EXERCISE DIRECTIONS.
Replace "Instruction" with "Directive" throughout the items below and change nothing else.

Items excerpted from a collection
━━━━━━━━━━━━━━━━━━━━━━━━━━━━━━

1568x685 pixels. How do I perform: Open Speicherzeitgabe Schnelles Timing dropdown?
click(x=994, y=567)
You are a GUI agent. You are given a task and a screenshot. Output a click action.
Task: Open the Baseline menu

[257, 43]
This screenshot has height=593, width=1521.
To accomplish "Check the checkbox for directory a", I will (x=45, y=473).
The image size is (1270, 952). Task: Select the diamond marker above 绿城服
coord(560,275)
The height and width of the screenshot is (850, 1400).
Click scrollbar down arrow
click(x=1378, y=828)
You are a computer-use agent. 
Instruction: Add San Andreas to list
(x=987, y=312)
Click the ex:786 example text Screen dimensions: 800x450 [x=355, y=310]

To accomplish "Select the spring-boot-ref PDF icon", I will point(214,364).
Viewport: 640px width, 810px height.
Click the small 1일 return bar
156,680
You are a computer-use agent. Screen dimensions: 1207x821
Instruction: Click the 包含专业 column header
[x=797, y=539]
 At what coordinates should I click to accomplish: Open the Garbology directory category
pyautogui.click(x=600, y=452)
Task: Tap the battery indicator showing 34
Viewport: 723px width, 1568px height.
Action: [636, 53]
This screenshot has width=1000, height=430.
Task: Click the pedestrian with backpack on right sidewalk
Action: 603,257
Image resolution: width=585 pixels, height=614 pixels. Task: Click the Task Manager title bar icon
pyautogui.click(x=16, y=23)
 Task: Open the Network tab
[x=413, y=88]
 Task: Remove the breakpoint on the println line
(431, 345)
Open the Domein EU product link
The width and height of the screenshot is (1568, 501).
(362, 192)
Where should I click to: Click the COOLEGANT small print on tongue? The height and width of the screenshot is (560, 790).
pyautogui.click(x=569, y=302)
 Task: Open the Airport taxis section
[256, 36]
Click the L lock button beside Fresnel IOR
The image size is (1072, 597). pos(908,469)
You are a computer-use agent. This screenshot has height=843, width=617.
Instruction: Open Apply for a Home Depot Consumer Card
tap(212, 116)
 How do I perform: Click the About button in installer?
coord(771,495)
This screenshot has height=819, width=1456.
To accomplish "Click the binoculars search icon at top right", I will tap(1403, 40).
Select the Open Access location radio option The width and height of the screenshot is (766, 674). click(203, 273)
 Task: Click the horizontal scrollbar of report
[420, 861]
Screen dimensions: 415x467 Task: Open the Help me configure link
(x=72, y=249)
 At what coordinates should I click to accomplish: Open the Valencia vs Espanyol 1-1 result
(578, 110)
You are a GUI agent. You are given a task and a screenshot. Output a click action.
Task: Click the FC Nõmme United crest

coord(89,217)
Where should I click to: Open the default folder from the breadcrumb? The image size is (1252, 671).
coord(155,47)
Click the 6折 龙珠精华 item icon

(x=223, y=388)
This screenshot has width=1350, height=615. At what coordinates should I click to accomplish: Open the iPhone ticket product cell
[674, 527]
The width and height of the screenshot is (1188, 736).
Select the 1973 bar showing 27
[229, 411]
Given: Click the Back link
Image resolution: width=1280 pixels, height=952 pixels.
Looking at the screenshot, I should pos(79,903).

━━━━━━━━━━━━━━━━━━━━━━━━━━━━━━

WRITTEN SOLUTION.
1568x685 pixels. How do I perform: Open Speicherzeitgabe Schnelles Timing dropdown?
click(x=994, y=567)
You are a GUI agent. You are given a task and a screenshot. Output a click action.
Task: Open the Baseline menu

[257, 43]
This screenshot has height=593, width=1521.
To accomplish "Check the checkbox for directory a", I will (x=45, y=473).
The image size is (1270, 952). Task: Select the diamond marker above 绿城服
coord(560,275)
The height and width of the screenshot is (850, 1400).
Click scrollbar down arrow
click(x=1378, y=828)
You are a computer-use agent. 
Directive: Add San Andreas to list
(x=987, y=312)
Click the ex:786 example text Screen dimensions: 800x450 [x=355, y=310]

To accomplish "Select the spring-boot-ref PDF icon", I will point(214,364).
Viewport: 640px width, 810px height.
Click the small 1일 return bar
156,680
You are a computer-use agent. Screen dimensions: 1207x821
Directive: Click the 包含专业 column header
[x=797, y=539]
 At what coordinates should I click to accomplish: Open the Garbology directory category
pyautogui.click(x=600, y=452)
Task: Tap the battery indicator showing 34
Viewport: 723px width, 1568px height.
Action: [636, 53]
This screenshot has width=1000, height=430.
Task: Click the pedestrian with backpack on right sidewalk
Action: 603,257
Image resolution: width=585 pixels, height=614 pixels. Task: Click the Task Manager title bar icon
pyautogui.click(x=16, y=23)
 Task: Open the Network tab
[x=413, y=88]
 Task: Remove the breakpoint on the println line
(431, 345)
Open the Domein EU product link
The width and height of the screenshot is (1568, 501).
(362, 192)
Where should I click to: Click the COOLEGANT small print on tongue? The height and width of the screenshot is (560, 790).
pyautogui.click(x=569, y=302)
 Task: Open the Airport taxis section
[256, 36]
Click the L lock button beside Fresnel IOR
The image size is (1072, 597). pos(908,469)
You are a computer-use agent. This screenshot has height=843, width=617.
Directive: Open Apply for a Home Depot Consumer Card
tap(212, 116)
 How do I perform: Click the About button in installer?
coord(771,495)
This screenshot has height=819, width=1456.
To accomplish "Click the binoculars search icon at top right", I will tap(1403, 40).
Select the Open Access location radio option The width and height of the screenshot is (766, 674). click(203, 273)
 Task: Click the horizontal scrollbar of report
[420, 861]
Screen dimensions: 415x467 Task: Open the Help me configure link
(x=72, y=249)
 At what coordinates should I click to accomplish: Open the Valencia vs Espanyol 1-1 result
(578, 110)
You are a GUI agent. You are given a task and a screenshot. Output a click action.
Task: Click the FC Nõmme United crest

coord(89,217)
Where should I click to: Open the default folder from the breadcrumb? The image size is (1252, 671).
coord(155,47)
Click the 6折 龙珠精华 item icon

(x=223, y=388)
This screenshot has width=1350, height=615. At what coordinates should I click to accomplish: Open the iPhone ticket product cell
[674, 527]
The width and height of the screenshot is (1188, 736).
Select the 1973 bar showing 27
[229, 411]
Given: Click the Back link
Image resolution: width=1280 pixels, height=952 pixels.
Looking at the screenshot, I should pos(79,903).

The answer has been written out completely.